While planning for that campaign, I learned that the Branches and about 50 members of the MacArthur Park Church of Christ in San Antonio were going to be in Montreal about a month before we would be there. Charles had established the criteria for making the trip: a number of memory verses, spiritual disciplines practiced in preparation and mastering Bible lessons to teach.
Through the Norths, I met Sylvia and Charles a couple of times, but I only came to know Charles in the mid-1970s when his children began attending Oklahoma Christian University. I learned that he had been an English major at Vanderbilt University and that his favorite professor was Walter Clyde Curry, a legendary scholar who had published a major book on each of the three great English writers — Chaucer, Shakespeare and Milton. Charles, a great storyteller, often told about specific lectures he remembered from Dr. Curry.
On one occasion, Charles was telling about his first opportunity to see a Shakespearean play, “Macbeth.” He didn’t like it. He dramatized his pain at hearing such terrible rendering of Shakespeare’s great lines.
He could quote long passages from his favorite Shakespeare plays, though the work he loved best was “Cyrano de Bergerac” by Edmond Rostand. Charles delighted in acting out his favorite scenes of that great comedy.

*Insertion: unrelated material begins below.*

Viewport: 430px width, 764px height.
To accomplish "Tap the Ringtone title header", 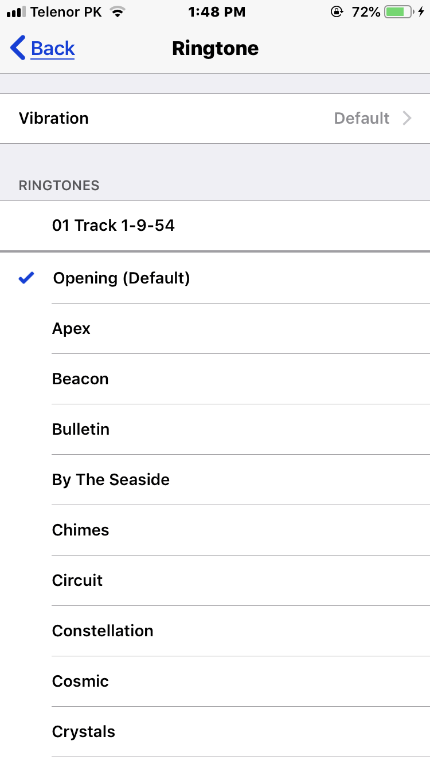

Joyce and I recall with great fondness our trip to the Bible lands with Charles and Sylvia. Stafford North organized the trip, and all the travelers studied the people and places significant to the travels. Charles and Sylvia were only present for a couple of the study sessions, but on the trip Charles delivered a running commentary on the sites we were visiting.

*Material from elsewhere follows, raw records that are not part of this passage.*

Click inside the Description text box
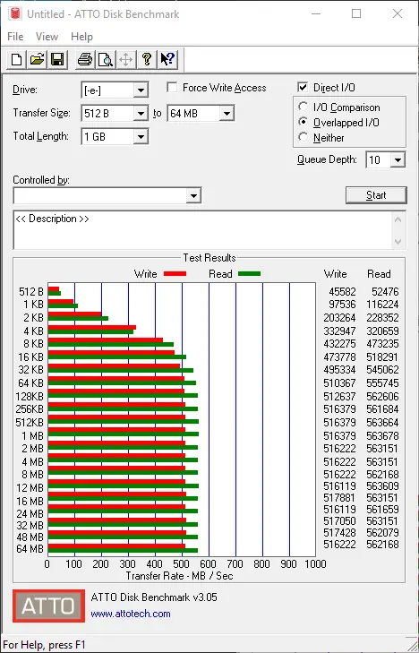419x653 pixels. coord(203,230)

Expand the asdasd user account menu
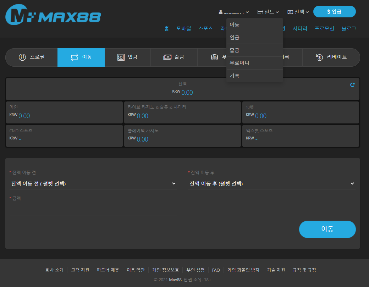(233, 11)
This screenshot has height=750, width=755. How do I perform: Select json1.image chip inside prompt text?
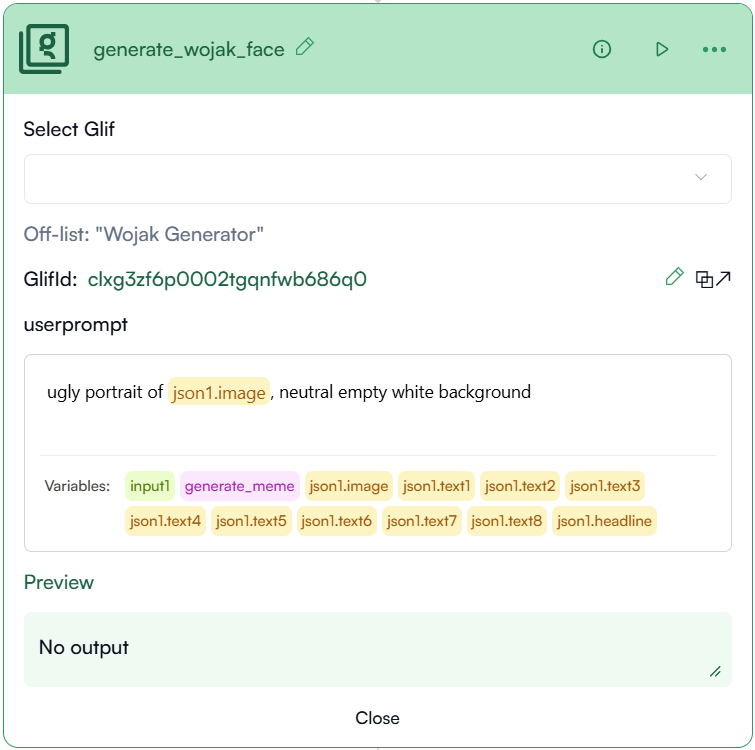219,392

I remember vividly his rejecting the guide’s suggestion about the place of the transfiguration. Charles had studied the matter carefully and had a logical conclusion for his view.
Charles regularly taught an adult Bible class at the MacArthur Park church. On a visit to a San Antonio, I attended his class and heard a marvelous exposition of Jesus’ prayer in John 17. He began by quoting the passage from memory, and although he had pages of notes, he never looked at them during analysis of the prayer and its theology.
Once, when Oklahoma Christian University’s trustees were meeting in San Antonio, the Branches invited everyone to their ranch for dinner. We were able to see how he had become a first-class rancher as we toured his land.
Later, after we had eaten, Charles got out his slide projector and began showing photos of the operations performed at Nigerian Christian Hospital. His love for that work was so great that he wanted everyone to know about it and support it. One of his favorite stories was about working at the hospital with his son, Charles Jr., also a distinguished neurosurgeon, and his granddaughter — three generations of doctors. He also did medical mission work in Haiti and Guyana.
Charles and Sylvia have been my heroes for years. They are intellectuals of great faith and service. They have raised five remarkable children who are intelligent, focused and faithful to God.
The world has lost a great humanitarian and godly Christian. We are not likely to see a man of his stature again.